Mechanical Mixing Option

  • Add the flour and salt in a food processor and give a quick pulse to mix the salt into the flour.
  • Add the water and turn on the processor. Optimally a loose ball of dough with some straggling pellets gets formed. If pellets form, but they don't come together, drizzle water into the processor a teaspoon at a time. Each time, wait 15 seconds to see if a loose ball is formed. If a tight ball is formed and rides above the blades of the processor, the dough is probably on the wet side. This can be fixed during the kneading process.

Knead the Dough

  • Knead the dough by repeatedly folding one portion of the dough over the rest of the dough ball, pressing the dough together, turning one quarter, and repeating.
  • If you find that the dough cracks as you knead, more water is required.

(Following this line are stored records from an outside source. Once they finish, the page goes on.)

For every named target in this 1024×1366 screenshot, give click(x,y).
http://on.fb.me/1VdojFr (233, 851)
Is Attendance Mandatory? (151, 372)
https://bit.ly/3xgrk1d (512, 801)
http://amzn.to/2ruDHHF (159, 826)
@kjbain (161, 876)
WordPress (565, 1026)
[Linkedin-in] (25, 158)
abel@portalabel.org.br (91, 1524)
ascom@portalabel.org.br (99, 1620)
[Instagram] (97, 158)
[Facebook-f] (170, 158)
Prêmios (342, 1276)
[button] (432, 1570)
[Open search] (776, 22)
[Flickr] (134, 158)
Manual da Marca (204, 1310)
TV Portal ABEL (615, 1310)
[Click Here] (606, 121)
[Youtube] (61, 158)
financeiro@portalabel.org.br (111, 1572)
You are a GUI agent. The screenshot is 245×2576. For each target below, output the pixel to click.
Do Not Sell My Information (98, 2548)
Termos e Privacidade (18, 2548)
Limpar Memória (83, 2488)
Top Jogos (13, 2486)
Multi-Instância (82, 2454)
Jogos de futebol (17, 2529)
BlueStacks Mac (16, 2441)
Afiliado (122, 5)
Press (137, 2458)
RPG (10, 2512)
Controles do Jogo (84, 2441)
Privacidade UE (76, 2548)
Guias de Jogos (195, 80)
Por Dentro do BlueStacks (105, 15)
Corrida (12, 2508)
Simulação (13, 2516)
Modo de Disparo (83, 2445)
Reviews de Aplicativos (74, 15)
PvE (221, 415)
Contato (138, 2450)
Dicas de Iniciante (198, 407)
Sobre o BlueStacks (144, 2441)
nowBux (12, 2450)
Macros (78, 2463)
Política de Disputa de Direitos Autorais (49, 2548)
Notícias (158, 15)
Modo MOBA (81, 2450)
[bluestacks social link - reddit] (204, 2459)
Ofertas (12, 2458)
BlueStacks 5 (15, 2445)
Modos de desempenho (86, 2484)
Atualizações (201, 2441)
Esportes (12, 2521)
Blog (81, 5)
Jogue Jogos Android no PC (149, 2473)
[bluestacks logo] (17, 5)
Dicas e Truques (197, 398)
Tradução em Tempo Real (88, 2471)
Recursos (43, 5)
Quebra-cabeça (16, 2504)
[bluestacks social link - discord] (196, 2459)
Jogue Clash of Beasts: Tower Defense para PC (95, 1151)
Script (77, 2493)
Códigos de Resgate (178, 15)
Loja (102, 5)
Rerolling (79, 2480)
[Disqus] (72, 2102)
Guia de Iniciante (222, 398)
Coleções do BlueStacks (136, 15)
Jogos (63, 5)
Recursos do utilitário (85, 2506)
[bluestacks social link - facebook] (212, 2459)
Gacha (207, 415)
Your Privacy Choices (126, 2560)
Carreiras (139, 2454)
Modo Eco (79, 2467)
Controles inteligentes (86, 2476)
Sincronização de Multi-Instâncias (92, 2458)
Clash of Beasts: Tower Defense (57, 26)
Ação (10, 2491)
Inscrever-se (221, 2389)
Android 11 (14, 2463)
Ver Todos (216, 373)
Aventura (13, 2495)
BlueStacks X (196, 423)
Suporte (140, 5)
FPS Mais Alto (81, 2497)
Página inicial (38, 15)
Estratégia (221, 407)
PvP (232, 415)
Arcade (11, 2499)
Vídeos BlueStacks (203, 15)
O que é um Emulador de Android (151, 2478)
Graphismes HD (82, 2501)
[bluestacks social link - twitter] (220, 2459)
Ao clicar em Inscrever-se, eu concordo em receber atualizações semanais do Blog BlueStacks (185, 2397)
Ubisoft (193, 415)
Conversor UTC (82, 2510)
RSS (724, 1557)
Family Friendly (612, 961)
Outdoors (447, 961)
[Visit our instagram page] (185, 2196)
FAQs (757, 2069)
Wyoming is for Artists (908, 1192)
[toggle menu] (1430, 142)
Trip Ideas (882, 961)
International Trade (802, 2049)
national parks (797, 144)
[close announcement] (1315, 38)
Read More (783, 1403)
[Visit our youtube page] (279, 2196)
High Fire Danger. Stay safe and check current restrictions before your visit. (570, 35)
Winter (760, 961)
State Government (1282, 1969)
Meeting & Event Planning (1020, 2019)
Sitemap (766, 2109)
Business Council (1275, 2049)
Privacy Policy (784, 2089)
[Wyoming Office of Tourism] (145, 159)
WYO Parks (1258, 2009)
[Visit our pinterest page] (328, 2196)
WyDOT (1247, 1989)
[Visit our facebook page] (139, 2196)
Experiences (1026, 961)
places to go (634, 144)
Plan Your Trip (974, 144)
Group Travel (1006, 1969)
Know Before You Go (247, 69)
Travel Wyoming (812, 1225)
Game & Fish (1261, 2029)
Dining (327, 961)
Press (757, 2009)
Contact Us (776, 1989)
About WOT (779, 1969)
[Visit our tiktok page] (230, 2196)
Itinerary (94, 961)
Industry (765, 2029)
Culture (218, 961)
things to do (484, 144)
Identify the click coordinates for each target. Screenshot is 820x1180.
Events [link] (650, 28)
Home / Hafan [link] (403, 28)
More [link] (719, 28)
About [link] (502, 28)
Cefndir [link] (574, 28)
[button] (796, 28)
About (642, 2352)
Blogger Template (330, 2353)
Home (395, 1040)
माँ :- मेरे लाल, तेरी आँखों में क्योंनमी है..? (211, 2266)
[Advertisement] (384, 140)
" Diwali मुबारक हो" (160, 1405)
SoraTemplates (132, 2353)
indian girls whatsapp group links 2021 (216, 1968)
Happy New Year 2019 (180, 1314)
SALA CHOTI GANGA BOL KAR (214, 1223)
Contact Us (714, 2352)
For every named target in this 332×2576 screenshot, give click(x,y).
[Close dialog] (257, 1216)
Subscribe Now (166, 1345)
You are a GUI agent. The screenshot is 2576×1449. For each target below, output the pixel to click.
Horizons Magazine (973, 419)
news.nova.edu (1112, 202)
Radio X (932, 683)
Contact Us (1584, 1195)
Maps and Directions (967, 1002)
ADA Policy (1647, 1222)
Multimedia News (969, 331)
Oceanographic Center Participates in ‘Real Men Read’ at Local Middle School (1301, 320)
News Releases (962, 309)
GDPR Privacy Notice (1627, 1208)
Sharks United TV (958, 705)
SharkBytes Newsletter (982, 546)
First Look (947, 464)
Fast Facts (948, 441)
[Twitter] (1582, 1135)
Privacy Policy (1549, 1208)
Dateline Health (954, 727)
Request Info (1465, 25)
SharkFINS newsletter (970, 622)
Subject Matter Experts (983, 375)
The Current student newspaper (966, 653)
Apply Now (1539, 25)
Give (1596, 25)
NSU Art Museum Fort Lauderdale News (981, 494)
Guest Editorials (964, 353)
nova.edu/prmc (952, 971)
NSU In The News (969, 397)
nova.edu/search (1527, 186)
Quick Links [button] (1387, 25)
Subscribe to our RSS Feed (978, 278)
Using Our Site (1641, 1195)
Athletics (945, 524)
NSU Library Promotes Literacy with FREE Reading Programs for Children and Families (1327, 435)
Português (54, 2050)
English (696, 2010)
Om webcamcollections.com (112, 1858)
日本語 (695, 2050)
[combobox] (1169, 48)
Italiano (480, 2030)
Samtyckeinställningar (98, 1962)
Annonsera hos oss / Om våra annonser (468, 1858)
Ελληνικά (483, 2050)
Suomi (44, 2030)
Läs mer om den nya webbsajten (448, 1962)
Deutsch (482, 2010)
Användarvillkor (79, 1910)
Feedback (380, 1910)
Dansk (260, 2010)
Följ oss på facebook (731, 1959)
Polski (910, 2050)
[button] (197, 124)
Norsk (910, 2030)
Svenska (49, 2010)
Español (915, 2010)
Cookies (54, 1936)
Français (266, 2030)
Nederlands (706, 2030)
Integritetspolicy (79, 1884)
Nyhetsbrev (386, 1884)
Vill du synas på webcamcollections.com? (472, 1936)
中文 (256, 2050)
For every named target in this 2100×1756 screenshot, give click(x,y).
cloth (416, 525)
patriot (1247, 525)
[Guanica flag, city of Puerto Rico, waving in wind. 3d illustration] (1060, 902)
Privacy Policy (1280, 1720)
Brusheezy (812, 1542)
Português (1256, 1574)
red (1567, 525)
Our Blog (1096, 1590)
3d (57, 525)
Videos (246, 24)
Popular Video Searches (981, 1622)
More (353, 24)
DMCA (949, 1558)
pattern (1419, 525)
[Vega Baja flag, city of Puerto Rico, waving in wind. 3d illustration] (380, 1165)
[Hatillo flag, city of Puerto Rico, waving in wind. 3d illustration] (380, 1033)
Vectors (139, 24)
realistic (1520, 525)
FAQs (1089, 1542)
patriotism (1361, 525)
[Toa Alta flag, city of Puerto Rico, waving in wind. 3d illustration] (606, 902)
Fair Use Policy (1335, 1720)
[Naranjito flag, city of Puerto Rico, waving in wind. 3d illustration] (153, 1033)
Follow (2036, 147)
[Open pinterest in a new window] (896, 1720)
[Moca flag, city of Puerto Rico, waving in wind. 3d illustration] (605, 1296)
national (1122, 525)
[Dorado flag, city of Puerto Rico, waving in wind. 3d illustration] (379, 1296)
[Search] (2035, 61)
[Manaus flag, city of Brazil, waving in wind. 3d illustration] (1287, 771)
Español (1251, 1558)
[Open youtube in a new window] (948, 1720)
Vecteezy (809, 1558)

Add water very slowly by wetting your hands and letting the water from the surface of your hands work into the dough as you continue to knead.
  • If you have kneaded the dough substantially and it continues to stick to your hands, the dough is too wet. Add flour very slowly by dusting the outside of the dough ball and working that flour into the dough as you continue to knead.
  • Continue to knead the dough until is smooth. Semolina dough won't develop the same gluten matrix that you may be familiar with from working with egg and common flour based pasta dough. This is OK. You are looking for a malleable pasta dough, not an elastic one.

Rest the Dough

  • When you are done kneading the dough, form it into a tight ball and wrap it in plastic wrap. Optimally, allow the dough to rest for two hours before rolling.

Shape the Dough

  • Shaping the dough is beyond the scope of this recipe. Youtube is a good option for demonstrations of shaping many, many different pastas. In general, you will cut about 1/8 of the dough from the ball, roll that into a long, skinny log, cut that log into small pieces, and shape each piece.
  • One piece of advice, from experience... My instincts when first shaping pasta was to start with pieces that are just too large. Usually smaller pieces are better. While your milage may vary, try to error on a bit too small than a bit too large.

Notes

  • Different brands and varieties of salt have very different weight to volume ratios. Diamond Crystal brand kosher salt (one of the lightest options) yields about 3 grams per teaspoon.
  • There are a lot of variables in the optimal flour to egg ratio, including the level of residual moisture content in the flour and the humidity of the room. There is no perfect measurement. A more precise, but still not guaranteed measurement is to weigh the three eggs and then add enough water to reach 285 grams of liquid weight. Use this with 300 grams of flour. You still may need to make adjustments as described in the recipe, but the odds are more in your favor that the dough will have a correct hydration without adjustment.